Environmental protection was another missing issue. Gully erosion in the East, desert encroachment in the North, oil spillage in Niger Delta, deforestation in the West, tidal erosion in coastal areas, air pollution in the cities, and the concomitant disappearance of donkeys, vultures, pigeons, antelopes, doves, bustards and large fish from our grasslands, valleys, forests, skies and rivers all failed to make it into the campaign programs.
Even though we are sandwiched between sometimes friendly, sometimes hostile Francophone neighbours; marooned in the world’s poorest continent; stuck in Africa’s sleepy western half; hemmed in by vigorous continental rivals; largely ignored by our Middle Eastern and Asian contemporaries; overtaken by our former Central and South East Asian mates; unable to join the ranks of BRICS and transform them into BRINCS; pulled down by old colonial powers; dribbled around by EU, OPEC and Commonwealth and then kicked around by the world’s lone superpower, foreign relations somehow failed to feature in the platform of either candidate.
Neither major candidate made illegal migration to Europe a part of his program. During my primary school days I read a book about the Latin American “wetbacks” that swam across the Rio Grande [river] from Mexico into the US. I thought that was a dangerous undertaking, until West African youths crossing the Sahara Desert came along. If they manage to survive desert storms, trackless paths, intense heat and thirst, and assuming that they manage to cross Libya without becoming slaves, and if they are lucky that unscrupulous human traffickers do not dupe them, then they must still cross the Mediterranean Sea in a dinghy. It makes the 1943 Anglo-American landing in Sicily look like a picnic.
Internally, another migration is taking place, with our youths migrating from reading books to Facebooking. Everywhere you look, people have their heads down calling, texting, browsing, chatting, pinging, twitting and selfie-ing. Few people visit the Local Government Reading Rooms or the State and National Libraries anymore. Although Education officials often moan “the collapse of reading culture,” our universities are awarding First Class degrees in record numbers. Teachers of the Facebook Age apparently have a digital marking scheme. Yet, neither major candidate spared a thought for this internal migration, which has more debilitating potential than Trans-Saharan migration.

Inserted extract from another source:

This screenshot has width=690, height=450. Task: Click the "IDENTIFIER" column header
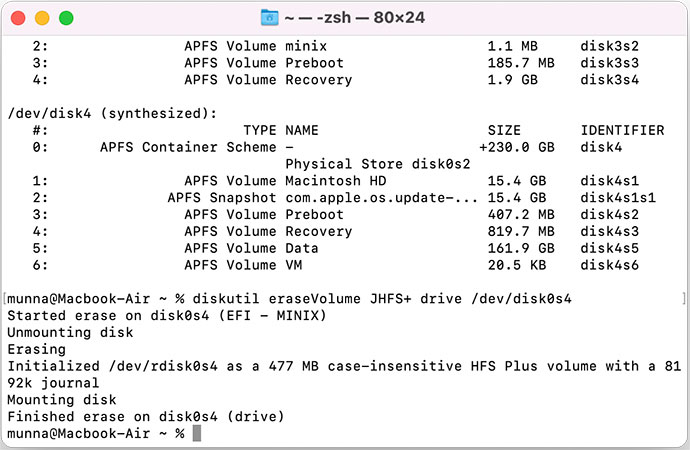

Two years ago an energetic movement called Not Too Young To Run stormed this country and for a time it looked like youths were about to climb on top of the political pile. They even got the president to endorse a bill to lower the age for which one could seek high office. As these idealistic youths soon found out, Not Too Old To Run is more like it. Next time they would seek a law to clamp an upper limit to the age by which one can seek high office.
I did not see a mention on either platform of the days when the oil wells run dry, which we understand is not too far away. Even before the wells run dry, the Whiteman could migrate from hydrocarbons to renewable energy, in much the same way that he migrated from horse-drawn carriage to trolleys to steam engines to coal-fired railways to cars to turboprop planes to jet engines to space ships, all within one hundred and fifty years. What is our plan for that eventuality?